You may all recall a speech about executive compensation disclosure that my predecessor, Alan Beller, gave two years ago often referred to as the "all means all" speech even though it never actually uses those words. In his remarks, Alan noted, and I quote, "in the area of executive compensation, management's retort to advice to make additional disclosure may too often be 'Where does it say we have to disclose that?'"8 Well, depending on the item, there still may not be express words in the rules requiring specific disclosure. But now you will have something to point to, and something to say if asked Alan's question: you will explain that it's the principles that matter. To the extent that management is still looking for a flashing sign, the Commission has made it clear that, at least in some regards, they must now look to the principles. I hope that executives at America's public companies will heed and appreciate this, as you, as their advisors and counsel, help them craft the disclosure that their investors have long deserved, and which the Commission now demands.

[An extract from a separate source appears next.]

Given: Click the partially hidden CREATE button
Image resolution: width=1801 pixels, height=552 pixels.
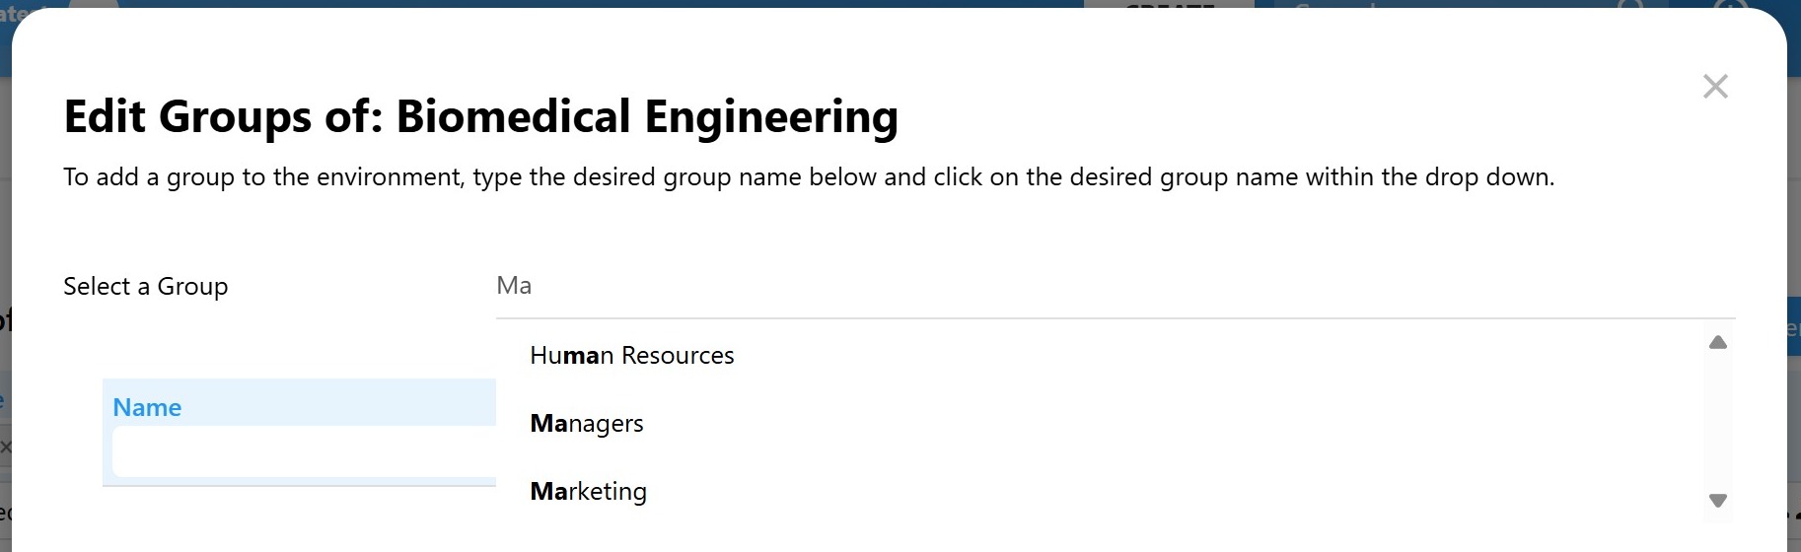Looking at the screenshot, I should pos(1169,5).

I do have one final disclosure thought to leave with you. I believe it's equally useful (and important) to apply a basic principle of good disclosure to everything you draft. In any of these areas, the disclosure should be clear and concise and provide meaningful information to investors that is easy to understand. The substance and content of your disclosure need to be principles-based; the presentation does as well. It needs to be in Plain English.
Plain English is a phrase, like "principles-based", that may get thrown around a lot. It's important to remember what it really means though. It does not mean "dumbing down". It does not require stripping your disclosure of depth or context. It does mean presenting complex information in a clear and concise manner that is understandable to a broad audience. It takes time to write well, to write disclosure that is understandable and useful to investors. Take that time. Use the active voice, and speak directly. Write for investors, not lawyers.
I started my remarks today by talking about the new Compensation Discussion & Analysis section. Obviously, no one has drafted one of these before. There's no boilerplate out there, no precedents to mark up and reuse. If you're used to getting pressure to "match up" your disclosure to the disclosure of your company's peers or competitors, that won't exist this first year. You have a chance to start with a clean slate in that sense. Take it, and make a difference. And as you're working on those CD&A's for the first time, I hope you will remember my remarks this morning and what I've said about principles-based disclosure.
As we all look ahead to the upcoming proxy season, I am sincerely heartened and enthusiastic about the chances of witnessing a sea change in the quality, and usefulness, of executive compensation disclosure. I believe that the groundwork the Commission has laid in adopting its new principles-based disclosure standards has considerably advanced the interests of investors. That vision will not reach fruition, however, without the partnership of America's companies in stepping up and providing the public with their own principles-based disclosures. That's where we need your help, and I hope we have given you a standard, and examples, to cite to your skeptical clients. Remember the message that should be conveyed: the principles matter.